● ARTICLE:
------------------------
Welcome to the Quantascience Podcast. Each episode we bring you stories about developments in science and mathematics. I'm Susan Vallett. While devising a new quantum algorithm, four researchers accidentally established a hard limit on the spooky phenomenon. That's next.
It's season three of The Joy of Why, and I still have a lot of questions. Like, what is this thing we call time? Why does altruism exist? And where is Jan Eleven? I'm here, astrophysicist and co-host, ready for anything. That's right. I'm bringing in the A-team. So brace yourselves. Get ready to learn. I'm Jan Eleven. I'm Steve Strogatz. And this is... Quantum Magazine's podcast, The Joy of Why. New episodes drop every other Thursday.
Nearly a century ago, physicist Erwin Schrödinger called attention to a quirk of the quantum world that has fascinated and vexed researchers ever since. When quantum particles such as atoms interact, they shed their individual identities in favor of a collective state that's greater and weirder than the sum of its parts. This phenomenon is called entanglement.
Yuen Tang is a researcher at the University of California, Berkeley. People don't know what entanglement is, right? Like that's like one of the central mysteries of quantum information. People have been trying to understand this thing for a long time. Researchers have a firm understanding of how entanglement works in idealized systems containing just a few particles. But the real world is more complicated.
In large arrays of atoms, like the ones that make up the stuff we see and touch, the laws of quantum physics compete with the laws of thermodynamics. Things get messy. At very low temperatures, entanglement can spread over long distances, engulfing many atoms and giving rise to strange phenomena such as superconductivity.
Crank up the heat, though, and atoms jitter about, disrupting the fragile links that bind entangled particles.
------------------------
● DATA PROVIDED:

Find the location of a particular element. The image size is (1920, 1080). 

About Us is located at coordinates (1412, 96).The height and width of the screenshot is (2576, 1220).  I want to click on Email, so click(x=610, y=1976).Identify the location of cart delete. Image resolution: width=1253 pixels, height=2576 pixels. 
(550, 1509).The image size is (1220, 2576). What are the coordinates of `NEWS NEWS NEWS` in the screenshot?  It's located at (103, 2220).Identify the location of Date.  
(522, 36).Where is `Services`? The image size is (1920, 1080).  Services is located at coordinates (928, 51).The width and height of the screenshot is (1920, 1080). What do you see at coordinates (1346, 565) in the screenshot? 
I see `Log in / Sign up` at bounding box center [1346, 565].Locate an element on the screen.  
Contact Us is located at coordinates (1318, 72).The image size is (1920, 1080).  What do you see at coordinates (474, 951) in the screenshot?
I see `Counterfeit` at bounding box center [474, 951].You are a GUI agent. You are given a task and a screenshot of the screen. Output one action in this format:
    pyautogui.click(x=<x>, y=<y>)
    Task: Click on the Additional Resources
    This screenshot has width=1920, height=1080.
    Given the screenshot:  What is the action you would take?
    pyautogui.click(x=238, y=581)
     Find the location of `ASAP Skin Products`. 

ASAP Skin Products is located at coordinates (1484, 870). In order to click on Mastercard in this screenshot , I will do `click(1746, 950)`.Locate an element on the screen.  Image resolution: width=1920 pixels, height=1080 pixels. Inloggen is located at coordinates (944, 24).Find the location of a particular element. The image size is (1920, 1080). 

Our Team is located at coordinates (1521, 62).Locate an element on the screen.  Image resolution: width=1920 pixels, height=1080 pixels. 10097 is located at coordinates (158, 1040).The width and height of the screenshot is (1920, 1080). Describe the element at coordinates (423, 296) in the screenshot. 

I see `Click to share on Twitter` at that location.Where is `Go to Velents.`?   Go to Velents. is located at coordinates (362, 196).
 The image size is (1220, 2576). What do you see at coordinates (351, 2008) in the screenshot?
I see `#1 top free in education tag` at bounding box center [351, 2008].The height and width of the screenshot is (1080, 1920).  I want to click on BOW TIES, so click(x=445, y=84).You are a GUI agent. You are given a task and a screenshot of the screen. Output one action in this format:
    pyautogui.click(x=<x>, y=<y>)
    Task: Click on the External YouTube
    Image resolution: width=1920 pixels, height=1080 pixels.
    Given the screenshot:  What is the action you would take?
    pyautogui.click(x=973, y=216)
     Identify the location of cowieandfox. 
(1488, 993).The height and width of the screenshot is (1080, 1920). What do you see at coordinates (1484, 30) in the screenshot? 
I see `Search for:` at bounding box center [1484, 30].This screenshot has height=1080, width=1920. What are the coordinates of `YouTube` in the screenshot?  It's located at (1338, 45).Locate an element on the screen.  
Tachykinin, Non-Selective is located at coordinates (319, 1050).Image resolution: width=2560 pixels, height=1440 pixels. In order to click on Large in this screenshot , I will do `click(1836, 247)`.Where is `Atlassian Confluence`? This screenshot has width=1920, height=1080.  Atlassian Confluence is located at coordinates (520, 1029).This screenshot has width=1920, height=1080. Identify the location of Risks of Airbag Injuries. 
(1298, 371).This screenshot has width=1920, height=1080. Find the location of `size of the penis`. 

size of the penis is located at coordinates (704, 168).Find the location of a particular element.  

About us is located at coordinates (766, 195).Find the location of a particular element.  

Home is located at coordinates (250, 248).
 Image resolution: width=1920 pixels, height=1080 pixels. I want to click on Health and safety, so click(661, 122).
------------------------
● SHORT PROBLEM 1: According to the transcript, what strange phenomenon can entanglement give rise to at very low temperatures?
● SHORT PROBLEM 2: Write out the stretch of the transcript from "Yuen Tang is" through "bind entangled particles.", word for word.

● FINAL ANSWER 1: Superconductivity.

● FINAL ANSWER 2:
Yuen Tang is a researcher at the University of California, Berkeley. People don't know what entanglement is, right? Like that's like one of the central mysteries of quantum information. People have been trying to understand this thing for a long time. Researchers have a firm understanding of how entanglement works in idealized systems containing just a few particles. But the real world is more complicated.
In large arrays of atoms, like the ones that make up the stuff we see and touch, the laws of quantum physics compete with the laws of thermodynamics. Things get messy. At very low temperatures, entanglement can spread over long distances, engulfing many atoms and giving rise to strange phenomena such as superconductivity.
Crank up the heat, though, and atoms jitter about, disrupting the fragile links that bind entangled particles.